## PROBLEM 1
Answer these questions about the Magnolia at the Modern film listing:
(a) What is the ticket price for Modern members?
(b) What is the running time of JOAN RIVERS: A PIECE OF WORK?
(c) Which two anniversaries does the FESTIVAL DE LA RISA commemorate?

FILMS

Magnolia at the Modern

The Magnolia at the Modern is an ongoing series featuring critically acclaimed films. Regular shows times are Friday at 6 & 8 pm, Saturday at 5 pm, and Sunday at 2 & 4 pm (exceptions are otherwise noted. Tickets are $8.50, $6.50 for Modern members. Advance sales begin two hours prior to the show.


JOAN RIVERS: A PIECE OF WORK
July 30-August 1

““Joan Rivers gave the filmmakers access to her life for a year, she was frank, open and honest, and the result is one of the most truthful documentaries about show business I’ve seen. Also, maybe the funniest.”” Roger Ebert, The Chicago Sun Times. Nominated for the Grand Jury Prize at the 2010 Sundance Film Festival, this candid documentary focuses on comedian Joan Rivers as she turns 75.
R for language and sexual humor; 84 minutes

FESTIVAL DE LA RISA
August 6-8 and 13-15

The Modern Art Museum of Fort Worth is pleased to join with the Lone Star Film Society and the Consulate General of Mexico in Dallas in presenting a celebration of Mexican culture and lighthearted cinema. Featuring films, lectures, discussions, live music, dancing and gourmet Mexican cuisine, this festival commemorates the 200th anniversary of Mexican independence and the 100th anniversary of the Mexican Revolution.

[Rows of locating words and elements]
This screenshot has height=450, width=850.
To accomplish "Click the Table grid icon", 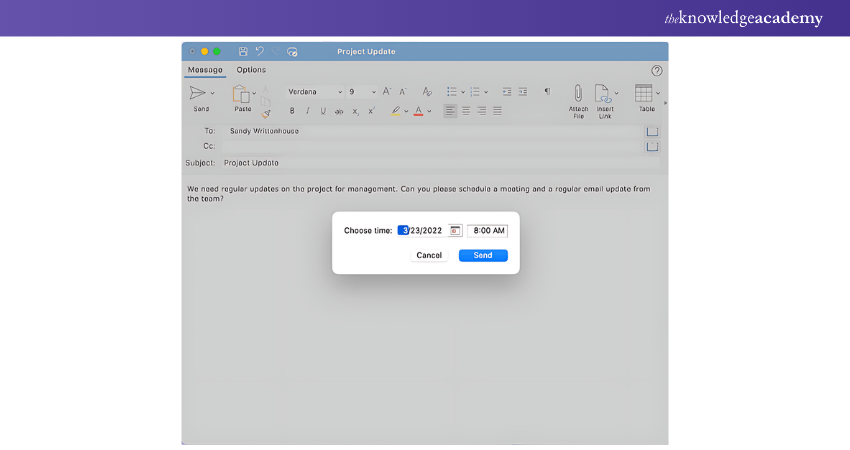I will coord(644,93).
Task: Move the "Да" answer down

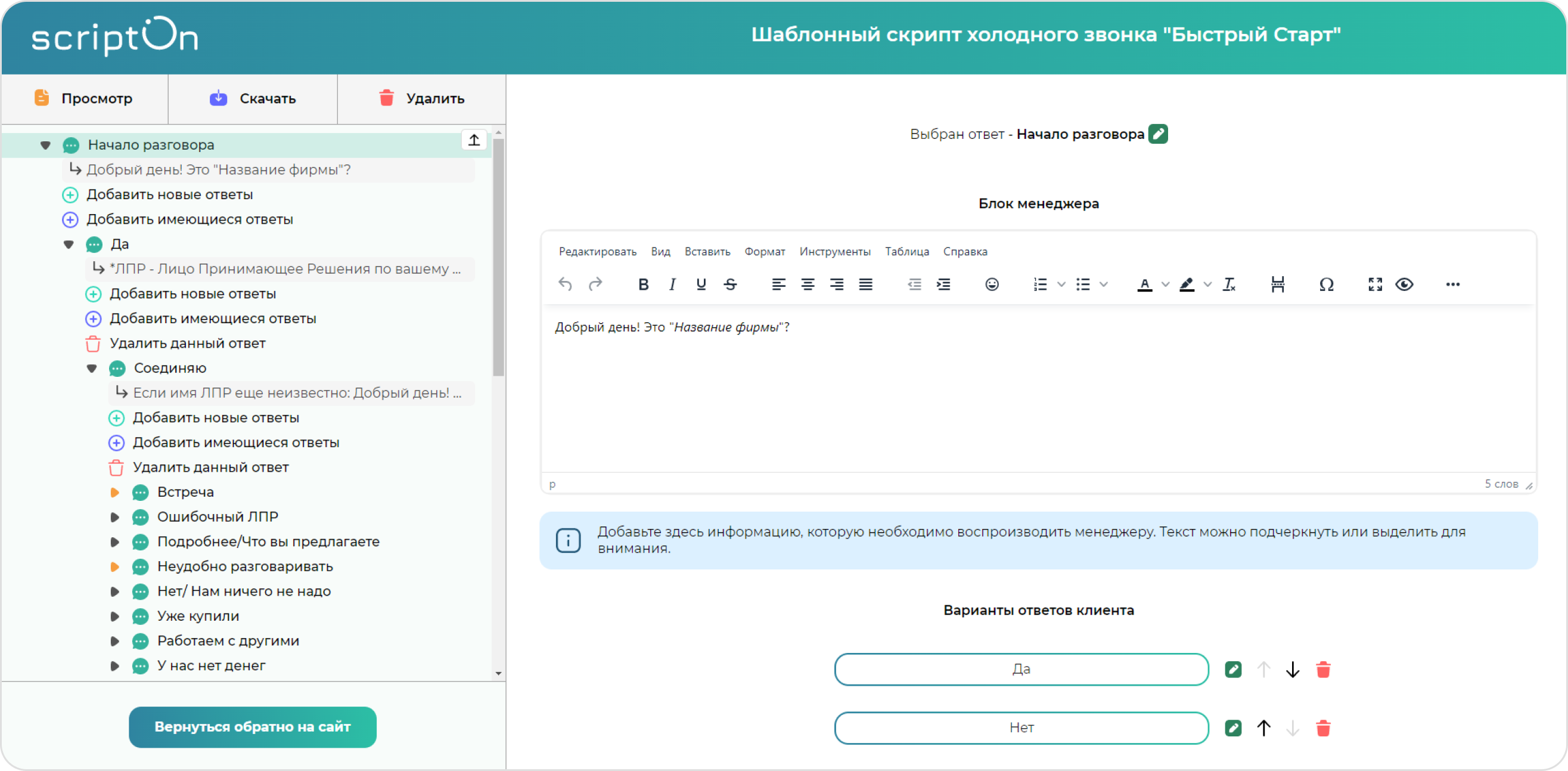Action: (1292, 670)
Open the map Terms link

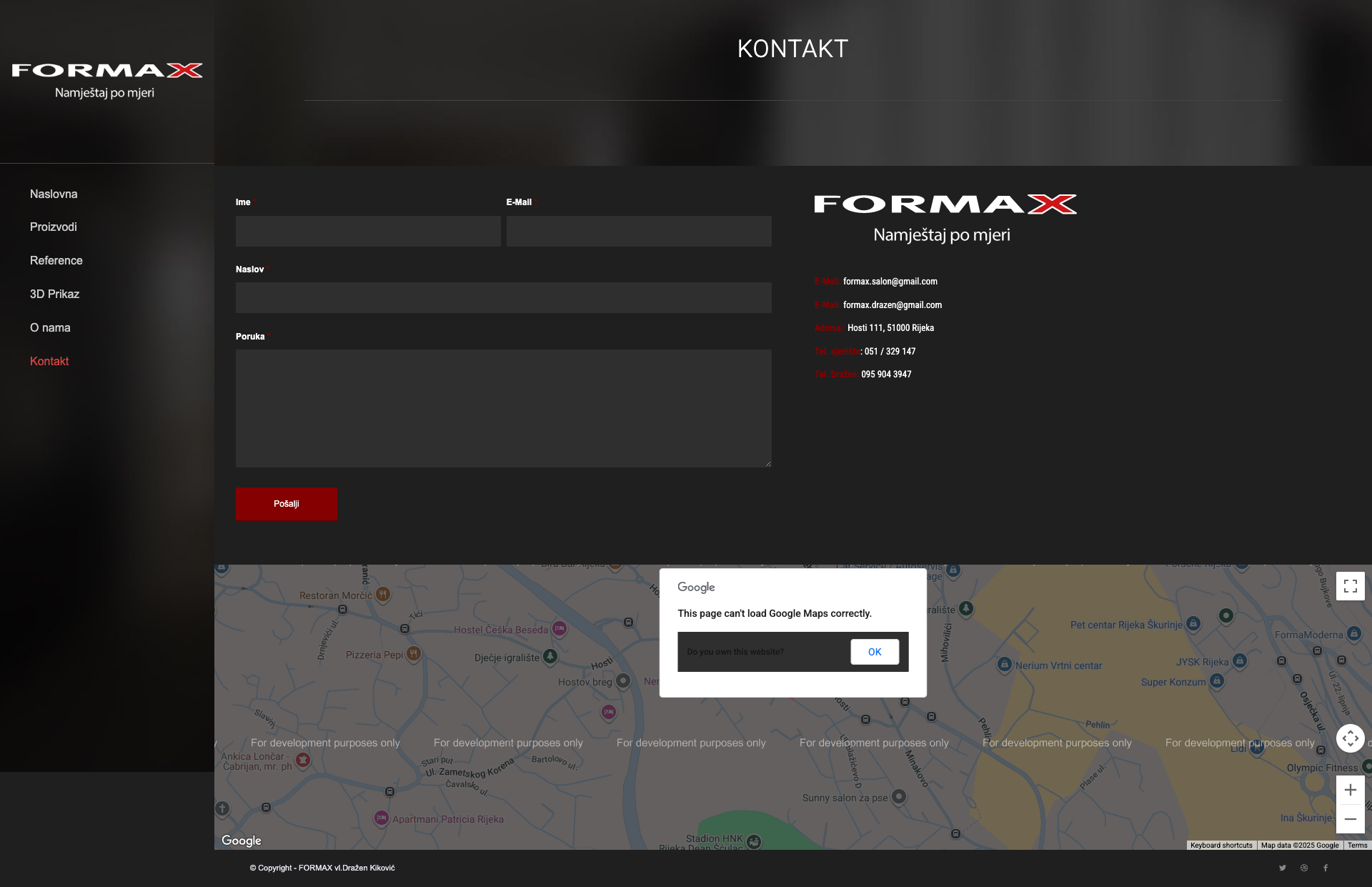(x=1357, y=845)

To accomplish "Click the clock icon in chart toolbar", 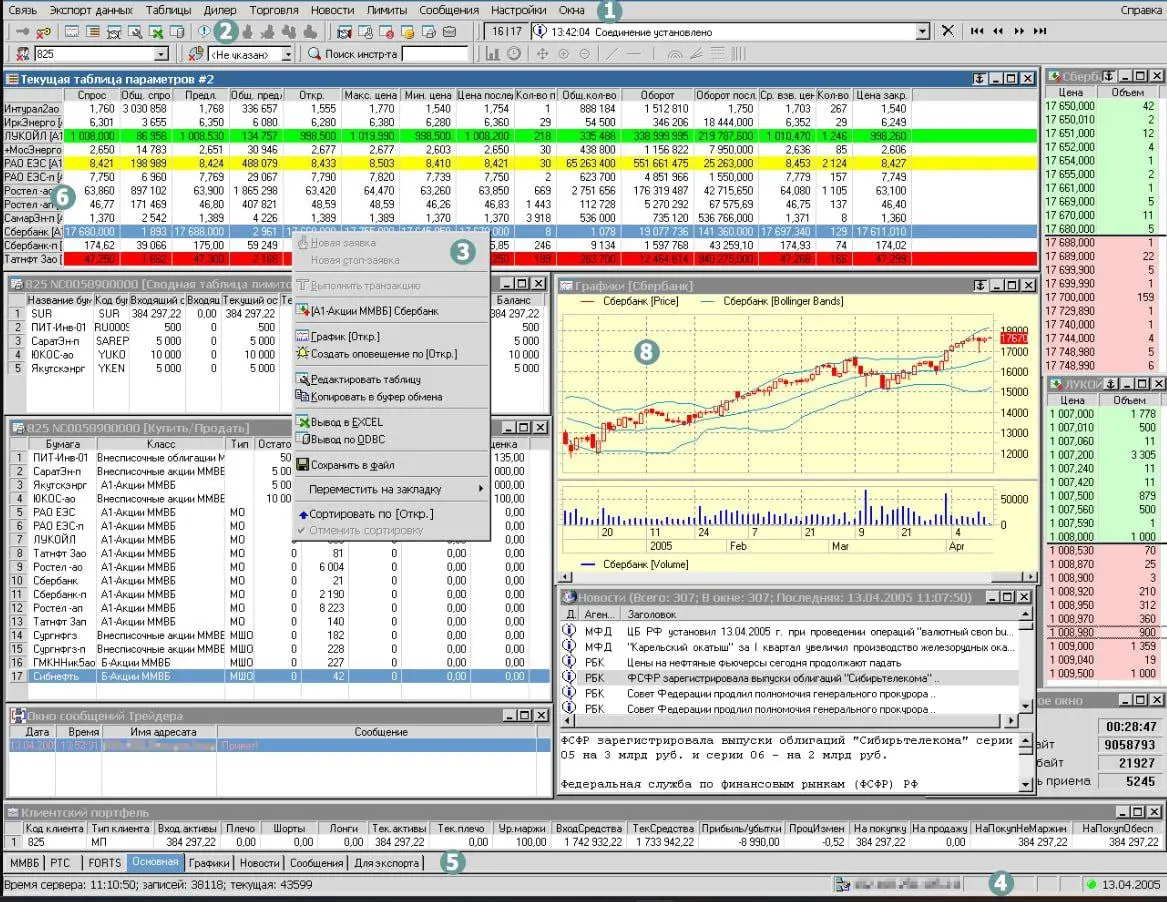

## PROBLEM 2
Repeat the rows exactly, starting at the line that contains "Open the map Terms link" and ending with the last line of the rows. Leave the pictures out of your answer.

## CORRECT OUTPUT 1
(a) $6.50
(b) 84 minutes
(c) The 200th anniversary of Mexican independence and the 100th anniversary of the Mexican Revolution

## CORRECT OUTPUT 2
Open the map Terms link

(x=1357, y=845)

To accomplish "Click the clock icon in chart toolbar", 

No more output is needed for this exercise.